Clearly, equities as an asset class have exceeded returns from all other asset classes over the last four decades and the journey highlights the importance of equities as an essential component of all investor portfolios.

We are at a cusp of a new economic cycle and business uptrend in India. The pillars of the long-term equity rally are in place, i.e., low-interest rates, bank balance sheets on a mend, significant policy reforms along with the recent focus on attracting foreign investments and developing the Indian manufacturing sector.

S Hariharan, Head – Sales Trading, Emkay Global Financial Services:  

Cash market volumes have shrunk this week as indecision has set in among institutional investors.

The Union Budget is the next major event that traders would be focusing on. PSU Banks and Capital Goods sectors have attracted fund flows, in anticipation of announcements for these sectors.
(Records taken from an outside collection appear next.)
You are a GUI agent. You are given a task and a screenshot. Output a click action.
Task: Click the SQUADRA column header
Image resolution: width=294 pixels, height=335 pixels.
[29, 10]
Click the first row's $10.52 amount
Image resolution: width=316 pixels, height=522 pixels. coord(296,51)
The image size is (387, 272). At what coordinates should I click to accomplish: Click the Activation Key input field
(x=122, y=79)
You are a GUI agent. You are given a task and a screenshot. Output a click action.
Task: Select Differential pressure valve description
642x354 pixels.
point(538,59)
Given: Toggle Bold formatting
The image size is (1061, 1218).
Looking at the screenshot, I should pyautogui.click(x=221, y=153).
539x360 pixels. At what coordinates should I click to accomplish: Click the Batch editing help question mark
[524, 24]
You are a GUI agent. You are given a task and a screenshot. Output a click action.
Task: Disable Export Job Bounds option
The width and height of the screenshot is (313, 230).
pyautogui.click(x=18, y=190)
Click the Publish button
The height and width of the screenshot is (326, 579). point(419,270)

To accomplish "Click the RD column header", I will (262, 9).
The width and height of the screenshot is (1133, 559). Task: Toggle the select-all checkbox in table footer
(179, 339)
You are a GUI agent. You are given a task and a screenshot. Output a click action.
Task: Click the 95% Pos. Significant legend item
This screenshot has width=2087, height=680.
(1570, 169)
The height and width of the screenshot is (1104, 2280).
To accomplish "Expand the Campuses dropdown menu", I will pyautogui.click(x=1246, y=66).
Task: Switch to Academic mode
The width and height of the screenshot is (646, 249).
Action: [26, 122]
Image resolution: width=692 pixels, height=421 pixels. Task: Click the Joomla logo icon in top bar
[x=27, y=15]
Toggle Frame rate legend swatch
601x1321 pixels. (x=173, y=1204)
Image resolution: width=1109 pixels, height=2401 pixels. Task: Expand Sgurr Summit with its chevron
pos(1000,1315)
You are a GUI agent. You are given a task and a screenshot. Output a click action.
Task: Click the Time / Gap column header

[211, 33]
IT sector results beat expectations but existing long positioning acted as an overhang. In the meantime, FII flows which had been the primary driver of price performance, have slowed and appear poised to stay muted for the next couple of weeks.

Rohit Singre, Senior Technical Analyst at LKP Securities

“One more positive session along with that index made fresh levels today and closed the day at 14,645 with gains of nearly one percent forming a bullish candle for the second consecutive day.

Now, a good base is created around 14,560 followed by 14500 zone. If index holds above the said levels, it can show some more positive move towards 14700-14750 zone. Also, any dip near 14500 zone will be again buying opportunity.

In Nifty bank, a strong hurdle is still at the 32700 zone. Any decisive break above 32700 zone can quickly push the index to the 33k zone.